After the success of The House of Breath (1950) and
his first collection of stories, Ghost and Flesh: Stories and
Tales (1952), he was awarded Guggenheim fellowships in 1952 and 1954,
which allowed him to spend time in Rome in 1954 and 1955. After he returned from
Europe,
Goyen stayed in New York City for several years. He started writing plays and
stage
adaptations of his own fiction; six of his plays were produced, and he won a Ford
Foundation Grant for Theater Writing. His theater work also brought him into contact
with Doris Roberts, a stage, motion-picture, and television actress, and they
married in November 1963. From 1966 to 1971 Goyen worked as an editor at McGraw-Hill.

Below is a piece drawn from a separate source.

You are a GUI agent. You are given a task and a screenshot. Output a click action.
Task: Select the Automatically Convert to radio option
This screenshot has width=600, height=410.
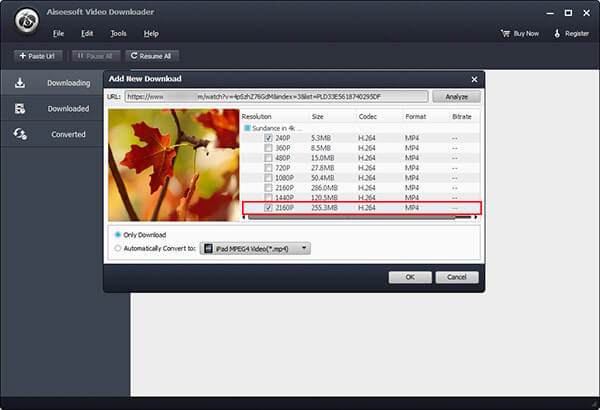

Over the years he taught as a visiting lecturer at various universities,
including Brown, Columbia, Princeton, and the University of Southern California.
The
Goyens moved to Los Angeles in 1975, and he died there of lymphoma on August 29,
1983.
Sources:
Gibbons, Reginald. "William Goyen". Dictionary of Literary
Biography. Vol. 218, American Short-Story Writers Since World War II, 2nd
ser., ed. Patrick Meanor. Detroit: Gale Research, 1999.
"Goyen, Charles William."The Handbook of Texas
Online.
http://www.tsha.utexas.edu/handbook/online/articles/view/GG/fgo32.html (accessed
31
October 2002).
Goyen, William. Three Women: a Memoir. Austin, Tex.:
Harry Ransom Center, 1999.
Scope and Contents
The William Goyen Art Collection comprises eighteen works from Goyen’s archive. These
include works by his Taos associates -- two works by Frieda Lawrence, a collage
by
Dorothy Brett, and two ceramic works by Frieda Lawrence's second husband, Angelo
Ravagli. There are two portrait drawings of Goyen -- one attributed to Don Bachardy
and one by Joseph Glasco. The works are listed alphabetically by artist. Titles
are
transcribed from the items. Cataloger’s titles appear in brackets.
Related Material
The Ransom Center also has materials from Goyen's archives in its Manuscripts
Collection, Library, and Photography Collection.